REQUIREMENT >> Your task is to reproduce, exactly and only, the lines running from the line containing "Kids Fashion (494, 952)" to the end of the data below, both included.

DATASET >>
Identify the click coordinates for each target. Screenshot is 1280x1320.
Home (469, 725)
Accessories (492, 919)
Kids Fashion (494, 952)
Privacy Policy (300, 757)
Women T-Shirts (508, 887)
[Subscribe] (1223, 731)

REPLY >>
Kids Fashion (494, 952)
Privacy Policy (300, 757)
Women T-Shirts (508, 887)
[Subscribe] (1223, 731)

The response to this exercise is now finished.